Действия и проповеди патриарха Иоакима, а затем и его преемника патриарха Адриана были направлены на защиту православия от угрозы, исходящей, с их точки зрения, от западных «еретиков». Совершенно о том же самом, хотя и иными словами, писали и восставшие стрельцы, которые в своем коллективном обращении представляли себя как защитников православия, причём в этом контексте упомянуто и брадобритие. Цитата из обращения: «<...> Нам же слышна, что идут к Москве немцы и то, знатно, последуя брадобритию и табаку, всесовершенное благочестию испровержение». 

Ножницы между царём и патриархом

— Пётр I подозревал патриарха Адриана в организации мятежа?

— Я пытаюсь доказать, что первая версия, которой придерживался Пётр I и не только он, состояла в том, что стрельцы взбунтовались и пошли на Москву именно вследствие влияния тех идей, которые много лет пропагандировали патриарх и люди из его окружения. Я опираюсь на одну из статей американского историка-русиста Пола Бушковича, в которой он на основании исследования корпуса дипломатических донесений выдвинул гипотезу о существовании «партии патриарха Адриана», с которой были связаны некоторые представители правящих кругов, в том числе и родственники жены Петра I Евдокии Лопухиной (которую Пётр I уже тогда, когда был за границей, попытался отправить в монастырь). 

Но для меня важна не столько реальная политическая обстановка, сколько тот информационный фон, который предопределил первые действия Петра I — брадобритие в Преображенском. Скорее всего, царь изначально думал, что за стрельцами стоят какие-то круги в Москве, связанные, в том числе, и с патриархом Адрианом.

— Как возникло противостояние Петра I и патриарха Адриана?

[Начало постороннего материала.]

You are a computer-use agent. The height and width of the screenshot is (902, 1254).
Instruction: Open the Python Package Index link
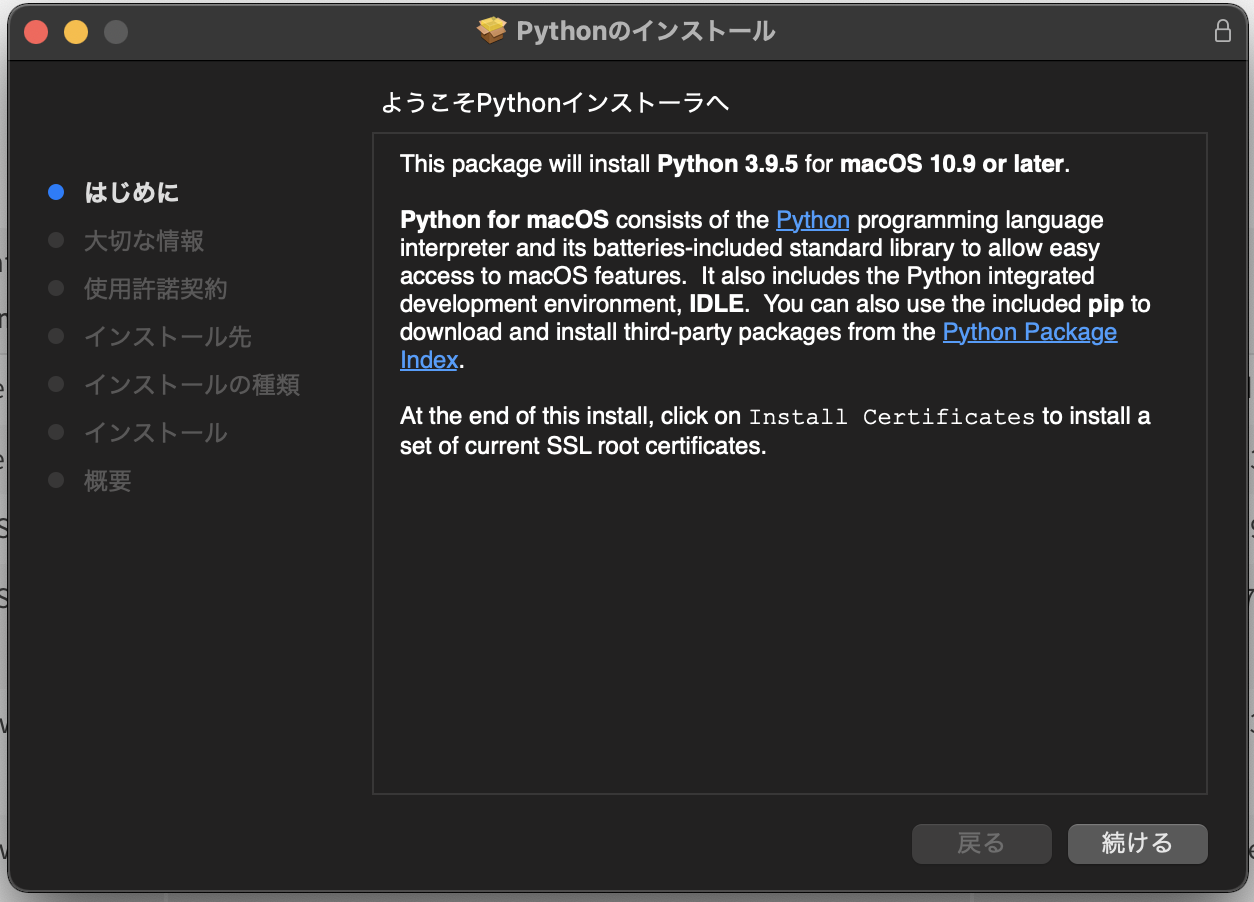coord(1029,332)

— В книге я показываю, что Пётр I пытается завоевать политическую субъектность уже в 1690 году. Как заметил историк Михаил Богословский, поначалу царь строже, чем ранее, исполнял все старомосковские ритуалы. Но с конца 1689 года — первой половины 1690 года всё меняется. Пётр I действует всё более самостоятельно.

Патриарх Иоаким требовал, чтобы царь не общался с иностранцами. Но Пётр I делал всё наоборот. Он пригласил Патрика Гордона в феврале 1690 года на обед в честь рождения царевича Алексея. Патриарх воспротивился тому, чтобы Гордон прошёл в царскую трапезную, и Пётр I вынужден был подчиниться (этот конфликт описал в своём дневнике Гордон). Но вопреки требованиям патриарха и матери царь продолжал общаться и с Гордоном, и с Лефортом. 

Когда же Иоаким умер, оставив вышеупомянутое завещание (со строгим запретом на всякое общение с иноземцами, подражание их образу жизни и пр.), Пётр I почти сразу заказал себе европейское платье — причём непосредственно у Лефорта! Он стал посещать Немецкую слободу, где постоянно разделял трапезу с «еретиками» (что было категорически запрещено).

Это наверняка выглядело как скандал. Важно помнить, что в то время, помимо Петра I, был и другой царь (Иван V), но наибольший политический вес имела мать Петра Наталья Кирилловна Нарышкина. Пётр I же как будто сознательно вёл себя так, чтобы подчеркнуть свою независимость, а также свое несогласие с программой патриарха Иоакима. Параллельно с этим Пётр I выдвинул своего кандидата на патриарший престол. И это был не Адриан — ставленник Иоакима.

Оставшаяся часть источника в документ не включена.